7674 A carved wood figure of standing Daiarakan (Sacred Arhat) with gyokugan (inlaid crystal eyes)
Japan 12th/13th century Kamakura period
Dimensions: H. 58cm x W. 19.5cm x D. 18cm (23” x 7¾” x 7¼”)
An old fitted wood box inscribed:
Lid: Daiarakan sonzo (A sacred sculpture of Arhat) with two seals Kei and Do
Lid inside: Ishikawa Shuntai ro-taishi hakogaki, Keido shiki (The box inscription by the old respected monk Ishikawa Shuntai, attestation by Keido) with two seals
External box: Daiarakan sonzo, hakogaki Ishikawa Setsudo roshi dai (A sacred sculpture of Arhat, the title inscription on the box written by the respected monk Ishikawa Setsudo)
Provenance: Collection of Ishikawa Shuntai (1842-1931)

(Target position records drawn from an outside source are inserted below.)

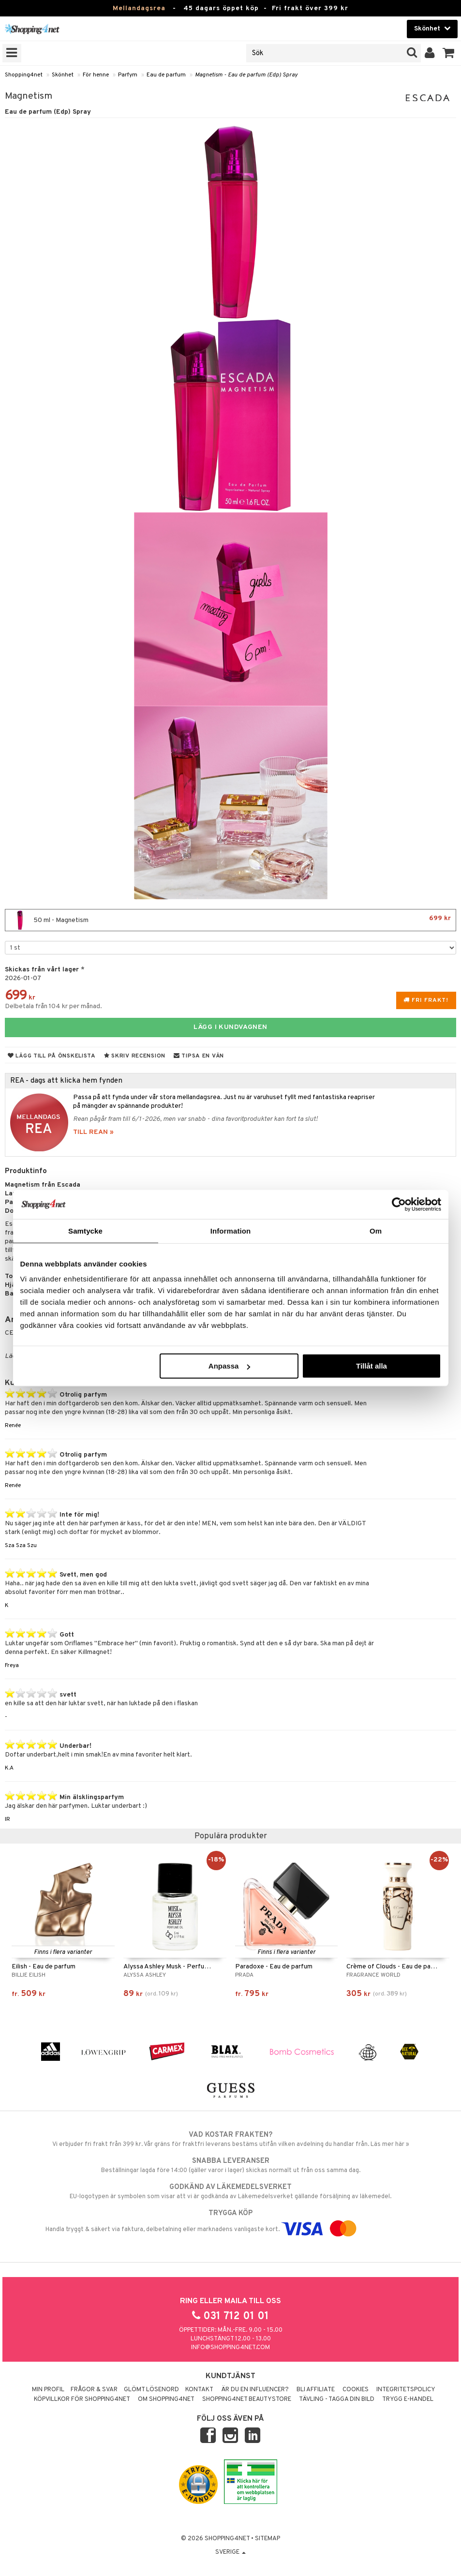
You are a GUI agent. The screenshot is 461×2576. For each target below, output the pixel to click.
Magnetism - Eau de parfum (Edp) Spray (246, 75)
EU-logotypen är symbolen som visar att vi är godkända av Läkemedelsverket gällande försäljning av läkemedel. (230, 2191)
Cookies (355, 2390)
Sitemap (267, 2539)
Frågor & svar (94, 2390)
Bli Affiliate (316, 2390)
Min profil (48, 2390)
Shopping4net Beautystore (246, 2399)
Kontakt (199, 2390)
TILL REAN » (93, 1132)
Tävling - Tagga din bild (336, 2399)
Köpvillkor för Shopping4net (82, 2399)
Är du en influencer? (255, 2390)
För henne (96, 75)
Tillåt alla (371, 1366)
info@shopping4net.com (230, 2348)
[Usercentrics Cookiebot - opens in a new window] (399, 1204)
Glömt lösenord (151, 2390)
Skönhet (63, 75)
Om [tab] (376, 1230)
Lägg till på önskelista (52, 1056)
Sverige (230, 2552)
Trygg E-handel (407, 2399)
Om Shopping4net (166, 2399)
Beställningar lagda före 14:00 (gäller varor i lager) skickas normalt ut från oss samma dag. (230, 2165)
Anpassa (229, 1366)
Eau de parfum (166, 75)
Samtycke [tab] (85, 1230)
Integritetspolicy (405, 2390)
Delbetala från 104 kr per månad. (53, 1006)
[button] (449, 53)
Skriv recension (134, 1056)
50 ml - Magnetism (230, 920)
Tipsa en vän (199, 1056)
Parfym (127, 75)
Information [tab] (230, 1230)
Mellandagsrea (139, 8)
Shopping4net (24, 75)
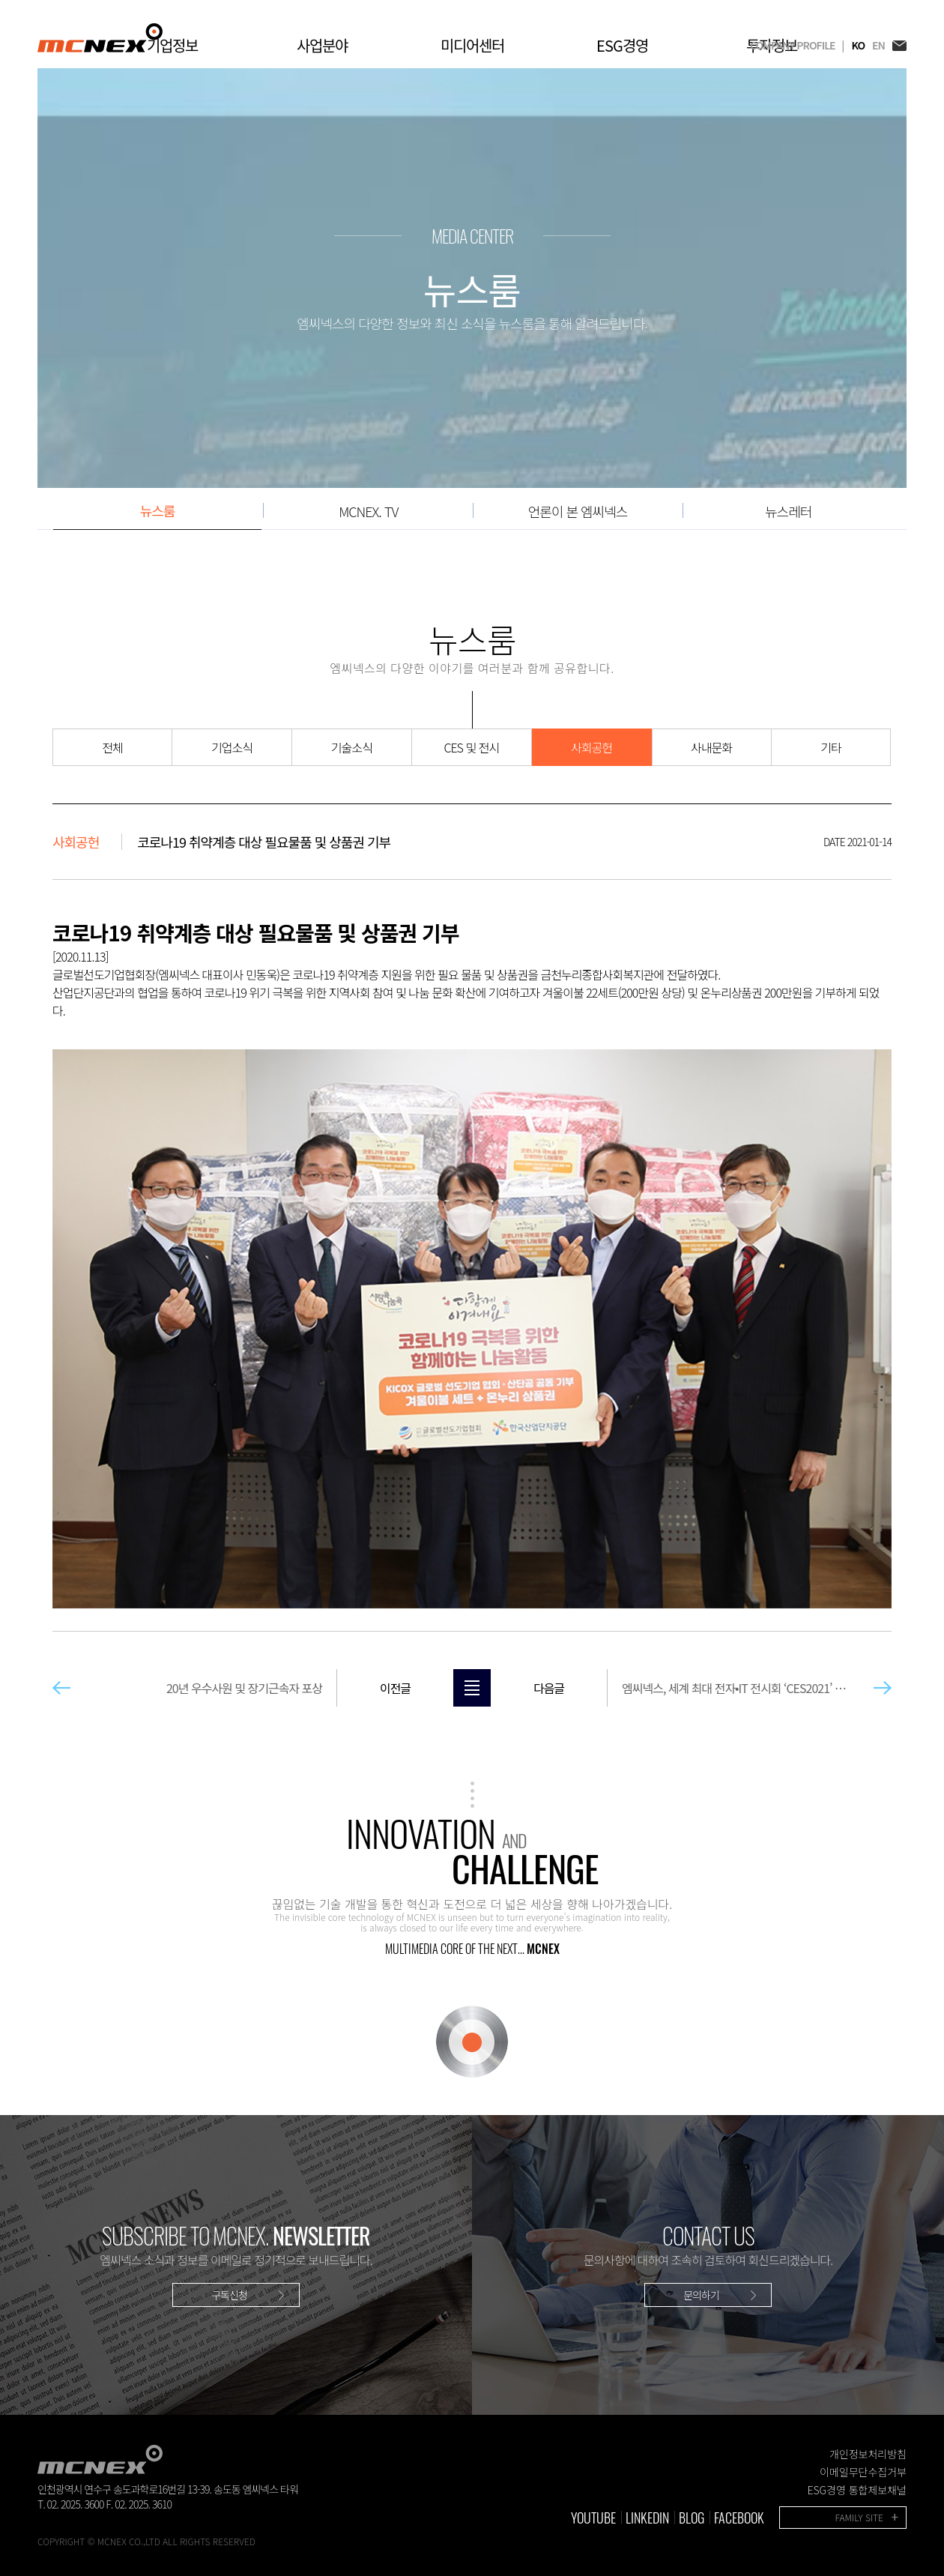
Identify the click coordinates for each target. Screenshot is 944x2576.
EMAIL (899, 45)
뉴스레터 (788, 511)
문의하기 (701, 2294)
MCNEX (100, 37)
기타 (830, 747)
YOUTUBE (593, 2517)
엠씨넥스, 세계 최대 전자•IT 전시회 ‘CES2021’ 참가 (673, 1688)
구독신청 (229, 2294)
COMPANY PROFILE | (797, 45)
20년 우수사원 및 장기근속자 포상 (309, 1688)
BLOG (691, 2517)
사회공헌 (591, 747)
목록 (472, 1688)
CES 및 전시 (471, 747)
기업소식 (231, 747)
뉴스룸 (157, 510)
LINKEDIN (647, 2517)
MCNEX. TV (368, 511)
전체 (112, 747)
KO (858, 45)
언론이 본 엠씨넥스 (578, 511)
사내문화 (711, 747)
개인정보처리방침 (868, 2453)
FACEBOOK (739, 2517)
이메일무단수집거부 (863, 2471)
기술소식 (351, 747)
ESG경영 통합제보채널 (857, 2489)
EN (878, 45)
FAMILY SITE (859, 2517)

Arakan or rakan (arhats) are Buddhist disciples who have conquered all passions and are liberated from the burden of rebirth. They are said to have originally numbered twelve hundred but in various types of Japanese artistic representations a smaller group of sixteen arakan is the focus. Following Chinese tradition each member of this group is individually named and associated with a particular attribute such as a fly whisk, a gong, a scroll, a palm-leaf book or a dragon. Rakan are usually depicted with shaved heads, long earlobes and unadorned draped robes, sometimes leaving one shoulder bare. Daiarakan refers to the most respected arakan.
Ishikawa Shuntai (1842-1931) was a priest of Otani-ha sect of Jodo-shinshu Buddhism. In 1878 he became the secretary general of the Higashi Honganji, the main headquarters of Otani-ha, and was influential in the modernisation of the sect. Priest name: Keiho, Setsudo, Sekijo, Ryuen.
For the figures of ten principal disciples by Kaikei see Nara National Museum ed., The Buddhist Master Sculptor Kaikei: Timeless Beauty from the Kamakura Period, (Nara, 2017), p. 158-9 (early 13th century, Important Cultural Property, Daihoon-ji Temple, Kyoto).